Supplied text –

GitHub is pretty smart nowadays. If you propose a series of PR on top of each other, GitHub will change the base when it the base of the second PR got merged and so on. There is sometimes the need to rebase but I have generally no problem with it. Mind that I don’t propose this workflow with teams that also have non tech members like artists because these Workflows bring too much friction. But I keep my changes as independent as possible. All running with tests to cover the added/changed code.


It means using `git merge --squash` which performs a normal merge but then instead of adding a merge commit, it just makes a single regular commit with the changes.


Azure DevOps has this concept, it’s called “semi-linear merge” where it will rebase your PR on top of the branch being merged into, but then create a 2 parent merge commit with the PR comments and text to merge the content, letting you easily reconstruct what changes were made in one PR, while also preserving commit history and keeping the history clean overall.


This is what GitHub used to do, before they changed it to the squash model.


My company previously had a beautiful (but unconventional and much-misunderstood) solution to this issue. To merge a feature branch into master, we would _first_ create a squash commit consisting of all the changes with the commit text containing the review message and a link to code review. Immediately after, we would _also_ add a merge commit that referenced the original feature branch, but resulted in no changes to master.

This meant that log/blame would default to showing the high-level summary of each review, but the git commit graph still has the full gory history if anyone needs to look at it. More importantly, you could safely start developing on top of someone else's unreviewed changes and git would correctly be able to track who made what changes, in a way that breaks badly with a standard squash or rebase workflow.

To view the "simplified" linear history, you run "git log --first-parent --no-merges", which unfortunately doesn't have a config option to set as default.

Unfortunately, we lost this workflow when we moved over to GitHub, and now git blame is surfacing everyone's broken wip commits because we've stopped adding the high-level summary squash commits.


I see lots of comments here on how important it is to preserve "history of what really happened", arguing that cleaning up the history "is a lie the same way that people who wear makeup are 'lying'" and that "someone might learn something from it".

I feel that it's quite over the top. Nobody goes to the commit history to "learn programming" (or at least you should not) and if you did, it would be so confusing to see things added in a way and changed back 2 commits later because it didn't work.

Exercise task A –
Answer these questions using the thread on merge workflows:
(i) What name does Azure DevOps give to its merge approach?
(ii) Which command does the thread give for viewing the simplified linear history?
(iii) What does `git merge --squash` make instead of a merge commit?
Exercise task B –
Reproduce everything in the thread on merge workflows from "To view the" down to "summary squash commits.".

Data block –
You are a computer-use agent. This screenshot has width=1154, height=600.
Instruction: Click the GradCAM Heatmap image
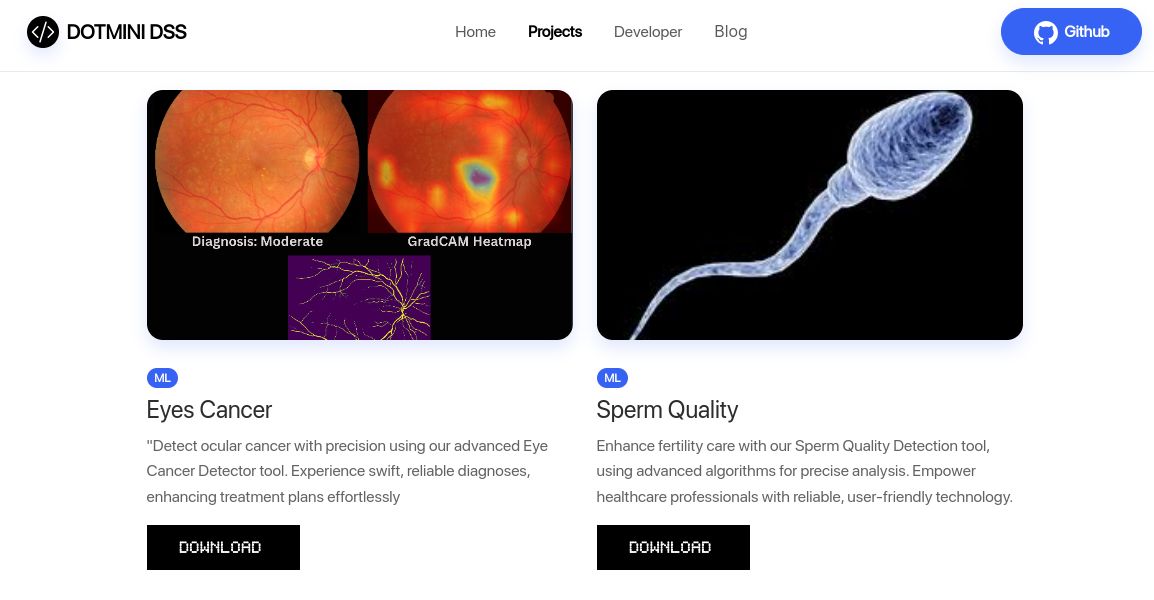[x=469, y=160]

Complete response A –
(i) Semi-linear merge.
(ii) git log --first-parent --no-merges
(iii) A single regular commit with the changes.

Complete response B –
To view the "simplified" linear history, you run "git log --first-parent --no-merges", which unfortunately doesn't have a config option to set as default.

Unfortunately, we lost this workflow when we moved over to GitHub, and now git blame is surfacing everyone's broken wip commits because we've stopped adding the high-level summary squash commits.